Gardens yield tasty and healthful produce three out of four seasons a year. Examples of the many types of produce you can grow in your home or community garden include: fresh sweet corn, tomatoes, potatoes, sweet potatoes, lima beans, green beans, watermelons, pumpkins, cantaloupes, peppers, carrots, squash, zucchini, broccoli, herbs, as well as ornamental plantings including sunflowers, pumpkins and gourds.
How much will a garden cost? The annual cost to maintain a garden is approximately $100-$200. This includes costs for seed, fertilizer, and crop protection products. But the fresh produce yielded from gardens help to offset grocery costs and help increase overall savings on money that would otherwise be spent on purchasing food.
Gardening organizations and Cooperative Extension offices can assist you with getting back into gardening. In addition to educational resources and workshops, you may gain access to garden plots, seeds, plants, tools and plowing services.
Tips For a Successful Garden
Select a well-drained site that receives direct sunlight. You can overcome the lack of a well-drained site through the use of raised beds.
Conduct a soil fertility test by taking random soil samples from the site and having them analyzed by your Cooperative Extension office or garden organization. Approximately one pint of soil is adequate for a soil test.
Prepare a good quality seed bed by tilling soil until no soil particles exceed a one-half inch diameter. Soil tillage should only occur when conditions are dry enough to allow breakup of soil.
Plan for your family’s tastes, nutritional needs, and availability of space. Some plants, like watermelons, consume a large surface area whereas a properly staked tomato utilizes more height than surface area.
Plant seeds and transplants under appropriate weather conditions for their growing behaviors. For example, broccoli, onions, and potatoes are early spring crops. Tomato transplants should not be in the garden until early May, and summer squash can be planted after the risk of last frost.
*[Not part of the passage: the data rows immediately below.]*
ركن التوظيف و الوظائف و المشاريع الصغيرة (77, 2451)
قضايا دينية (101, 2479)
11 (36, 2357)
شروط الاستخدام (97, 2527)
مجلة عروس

Make additional plantings to keep the garden producing throughout the summer. By planting two or three yellow squash every three weeks through August 1, a family should have fresh squash available from early June through October.
Consider conserving finances by sharing seed packets and larger quantities of transplants with others in your community. Store leftover seed in a cool, dry place to preserve germination.